AI Depth Estimator
Generate a grayscale depth map from any image. Useful for subject masking, parallax composites, displacement maps, and layered designs. Depth Anything V2 Small runs entirely in your browser at 27 MB.
Why an AI Tool That Runs In Your Browser
Depth maps are one of those quietly useful outputs that designers reach for more than they expect to — once you have one you can mask the foreground, blur the background by depth, build a parallax composite, drive a displacement filter, or feed it into a 3D layered scene. The catch is that monocular depth estimation has historically required either an expensive proprietary service or a half-gigabyte model. Depth Anything V2 Small breaks that. It is the smallest model in the Depth Anything V2 family — about 27 MB int8 — and produces relative depth maps that are good enough for most design uses. Importantly, only the Small variant of Depth Anything V2 is released under Apache 2.0. The Base, Large, and Giant variants are CC-BY-NC-4.0 (non-commercial). UDT runs ads, so the commercial test means we ship Small only. Depth Anything V2 Small was developed by Lihe Yang and collaborators and is hosted on Hugging Face by the depth-anything organization. The ONNX weights are mirrored by onnx-community.
How AI Depth Estimator Works
Click Load model on first visit. The browser downloads the quantized ONNX weights (about 27 MB) from the Hugging Face CDN and caches them in IndexedDB. Drop or pick an image from your device. The model runs through the transformers.js depth-estimation pipeline, which returns a normalized depth tensor at the model native resolution, then resizes it to match the input dimensions. The depth map is rendered as a grayscale PNG where white is near and black is far — the standard convention for depth maps used in compositing and 3D software. A side-by-side preview shows the original image and the depth map together. A download button saves the depth map as a PNG; the original is untouched. The map can be dropped directly into a layered composite as a mask, fed into a displacement filter in your image editor, or used as a guide for parallax work. Depth Anything V2 produces relative depth, not metric depth — the values represent ordering (near vs far) rather than absolute distances. For nearly all design uses, relative depth is what you want.
Frequently Asked Questions
What is the download size for Depth Anything V2 Small?+
Depth Anything V2 Small is approximately 27 MB at int8 quantization, the smallest model across the AI Suite. The browser caches it in IndexedDB after the first download, so later visits load almost instantly.

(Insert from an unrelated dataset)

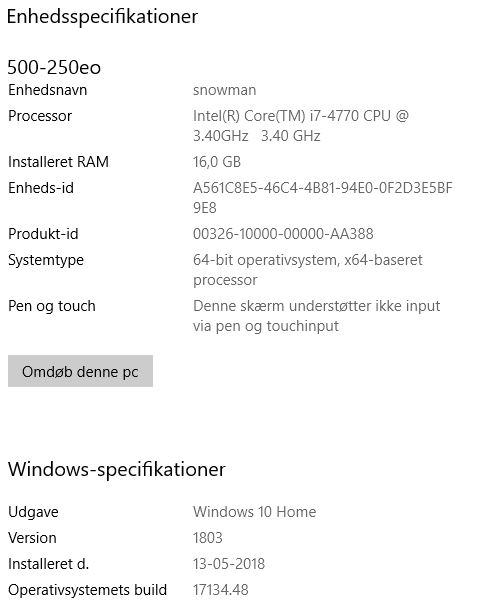Click the installation date 13-05-2018
Screen dimensions: 492x605
[x=229, y=564]
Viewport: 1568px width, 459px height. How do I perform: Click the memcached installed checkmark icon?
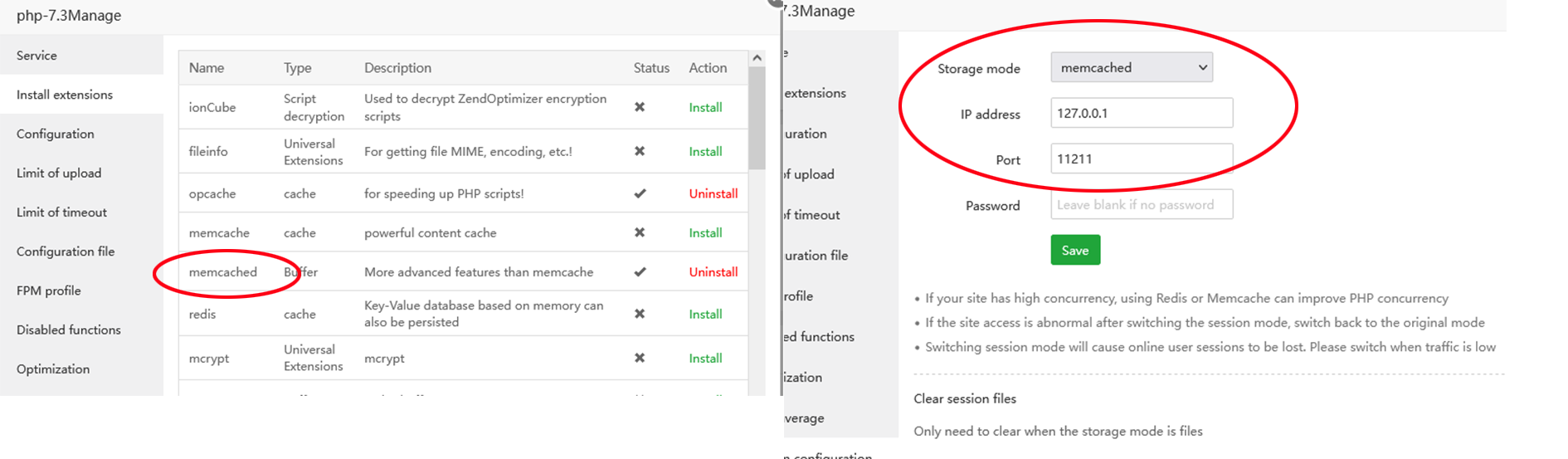640,272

Will the input image be uploaded to a server?+
No. After the model finishes downloading on first use, every depth estimation runs entirely in your browser. The image stays on your device and is never sent to our servers or to any third-party API.

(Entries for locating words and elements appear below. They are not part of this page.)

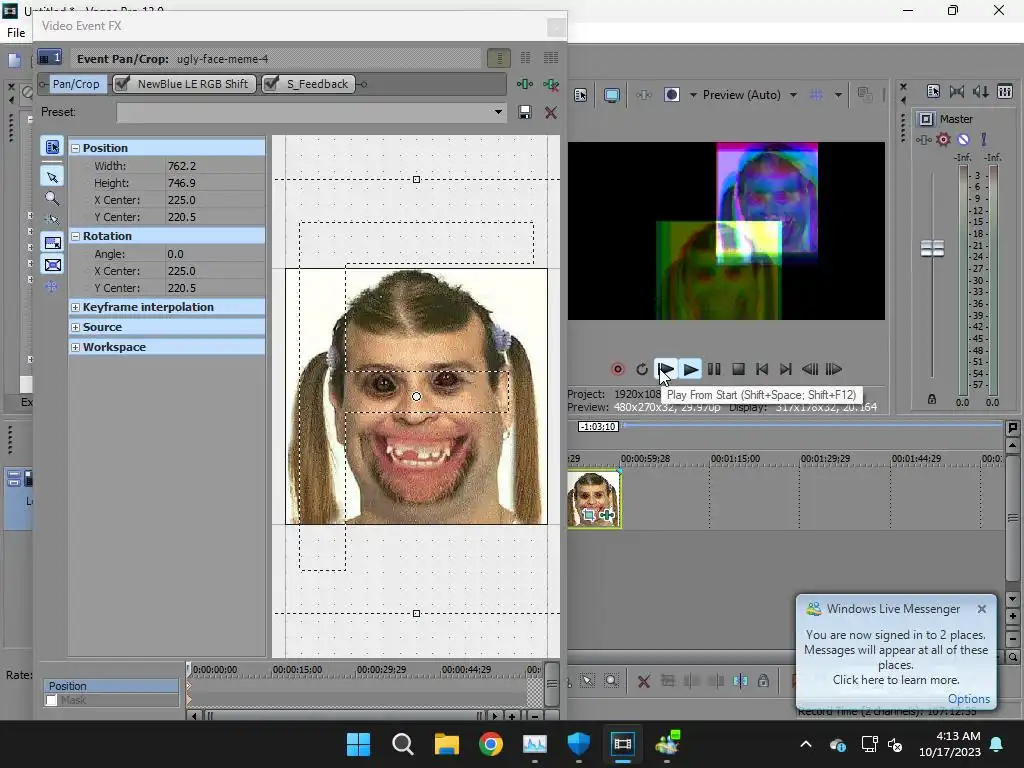The width and height of the screenshot is (1024, 768).
Task: Click the Record button in the preview transport
Action: coord(618,369)
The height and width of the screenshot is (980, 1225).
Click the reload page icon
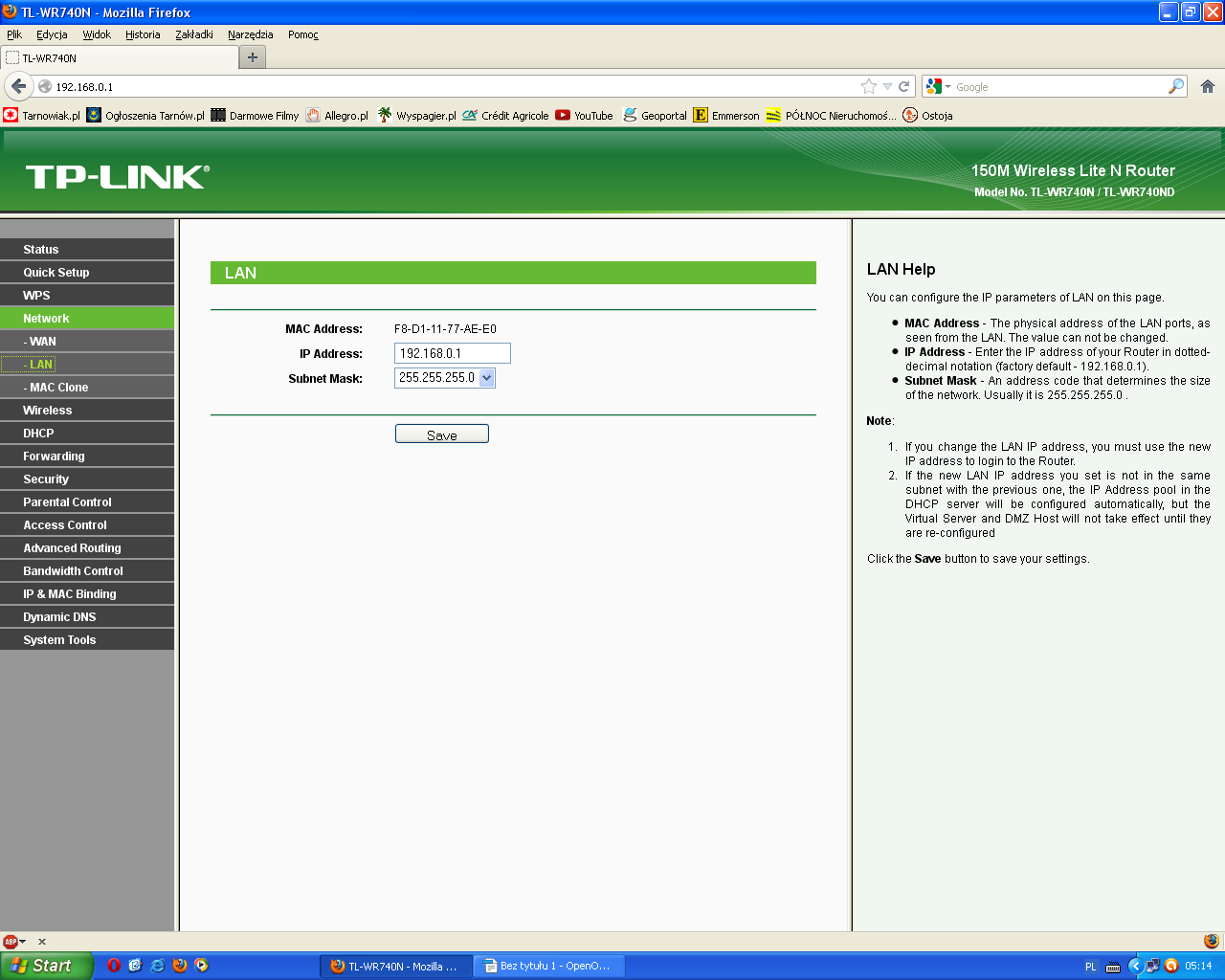pos(903,86)
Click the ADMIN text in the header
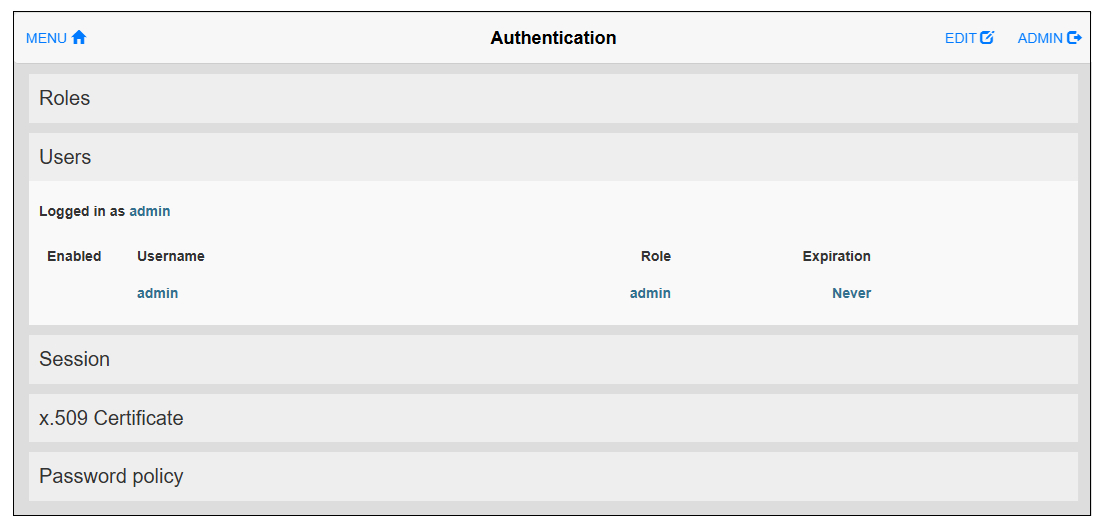 coord(1040,38)
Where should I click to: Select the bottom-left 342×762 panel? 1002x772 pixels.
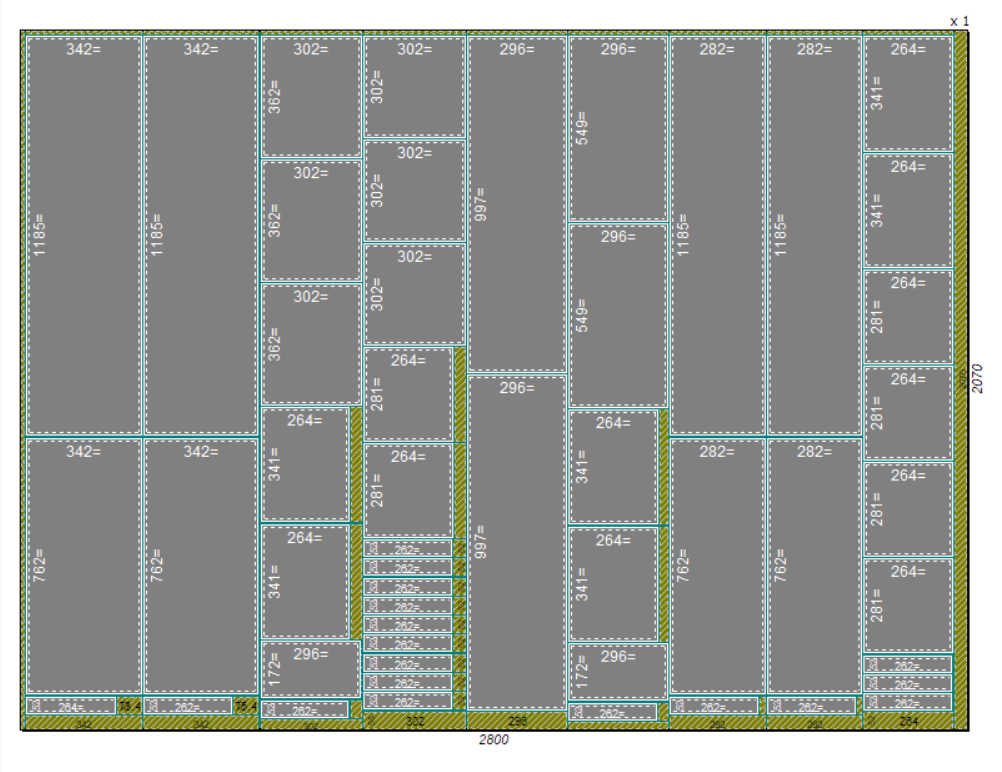84,565
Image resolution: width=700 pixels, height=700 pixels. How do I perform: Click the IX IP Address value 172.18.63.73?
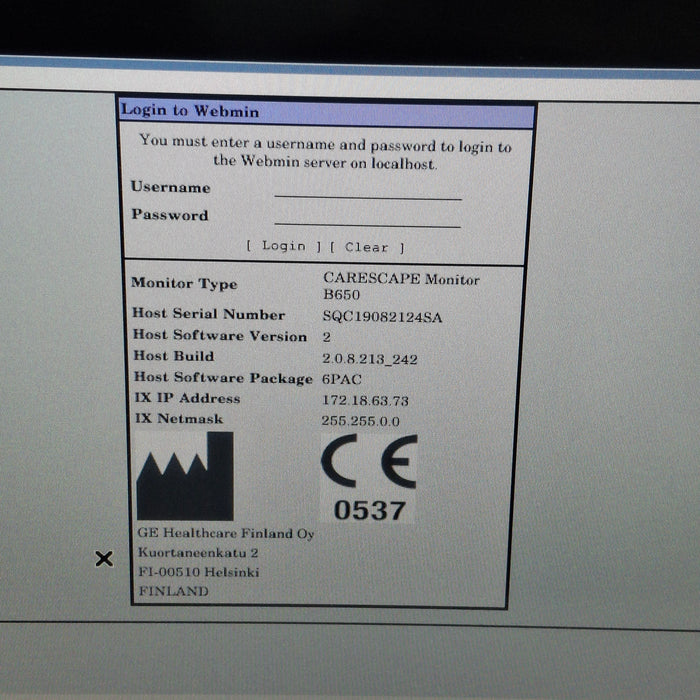[x=365, y=400]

What is depth estimation useful for in design work?+
The most common uses are subject masking (separating foreground from background by depth threshold), depth-of-field simulation (blurring background pixels), parallax composites (layered movement between near and far elements), displacement maps for 3D-style effects, and feeding the depth into ControlNet for diffusion-guided edits.
Which depth model and license does this tool use?+
The tool uses Depth Anything V2 Small from the depth-anything organization on Hugging Face. The Small variant is released under the Apache 2.0 license, which permits commercial use. Note that the Base, Large, and Giant variants of Depth Anything V2 are CC-BY-NC-4.0 (non-commercial) and not used by this tool.
Is the depth map metric or relative?+
Relative. Depth Anything V2 Small produces relative depth values — pixel values represent ordering from nearest to farthest, not absolute distances in meters. For nearly all design and compositing uses this is what you want. For absolute distance measurement (robotics, autonomous driving) a metric depth model is required.
Why is the output grayscale?+
The standard depth map convention is grayscale: white means near, black means far. This format drops directly into image editors as a mask, into 3D software as a displacement texture, and into ControlNet without any color-channel manipulation. A colorized visualization preview is also rendered alongside the grayscale output for at-a-glance review.
What image sizes work well?+
The model resizes inputs to a standard working size internally and then upsamples the depth map to match the original image dimensions. Any common input size works. Very wide or very tall images sometimes produce slightly blurrier depth at the edges, which is a known limitation of monocular depth estimation.
Why does the depth look wrong on flat or textureless areas?+
Monocular depth estimation relies on visual cues (perspective, occlusion, focus, lighting). Flat textureless surfaces — clean walls, blank sky, plain backgrounds — have few cues, so the model can produce confident-looking but unreliable depth there. The output is most accurate on images with clear depth cues like overlapping objects, perspective lines, or visible texture.